**YOUR TASKS**
[1] According to the discussion of Melisandre's visions, which seas do Euron and Victarion harry?
[2] Write the next part of the discussion of Melisandre's visions, starting after its final sentence.

**TEXT EXTRACT**
========================================

These are just a few examples that demonstrate that GRRM has deliberately written dual meanings for Melisandre’s visions. They apply to current events at the Wall and to the geographical areas involving the Greyjoys. This is why I said both of our explanations are correct. Two major Targaryen family members resided at and beyond the Wall on the great northern sea, while Euron and Victarion harry the Sunset and Narrow seas. Even the vision of dragons applies to both sides, because I suspect Euron and Victarion will succeed in securing one or more of Dany's dragons.

You're right - that's where the focus is, and I fully agree that the Greyjoys are somehow related/important to what is happening in the North. Their religion literally worships a dead deity, and their "baptism" ritual symbolizes death and resurrection as a "harder and stronger" being that can not die again. 

What's strange is that some of Mel's visions are of the very near future/almost the present (finding the dead rangers, the grey girl on a dying horse), while others must be of the more distant future as Euron does not yet have a dragon or any dwarves to caper for him. It is also notable that Dany at one point has a dream (shortly before marrying Hizdahr, I believe) where they are hooking up and Hizdahr's lips are blue and his cock is cold as ice. I had previously taken this as foreshadowing of Dany marrying Euron ("one to dread"), but the show has him with Cersei which does fit better. (I can't see Dany choosing to join someone that evil, even if she gets a little carried away with her House words). So now I don't know what to make of it, but it fits with the idea that the rise of Euron is being noticed by all magic users who access prophetic visions.

========================================

**DATASET EXTRACT**
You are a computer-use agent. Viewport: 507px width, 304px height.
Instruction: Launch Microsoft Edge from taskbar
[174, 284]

========================================

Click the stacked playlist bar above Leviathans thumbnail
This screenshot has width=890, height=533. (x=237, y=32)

========================================

**ANSWERS**
[1] The Sunset and Narrow seas.

[2]
The other individual popping up in everyone's visions appears to be Tyrion, which IMO has not received the attention it deserves. So let's take a look:

Dwarves appear in both of Aeron's nightmares/visions, first just capering but then in the second vision they are having sex while Euron and (presumably) Cersei watch and laugh. This looks to me like a plausible future scenario, whereby Euron gives Tyrion to Cersei (as opposed to the Sand Snakes in the show) to win her alliance, and Cersei then takes her revenge starting with his complete humiliation. The other dwarf is most likely Penny.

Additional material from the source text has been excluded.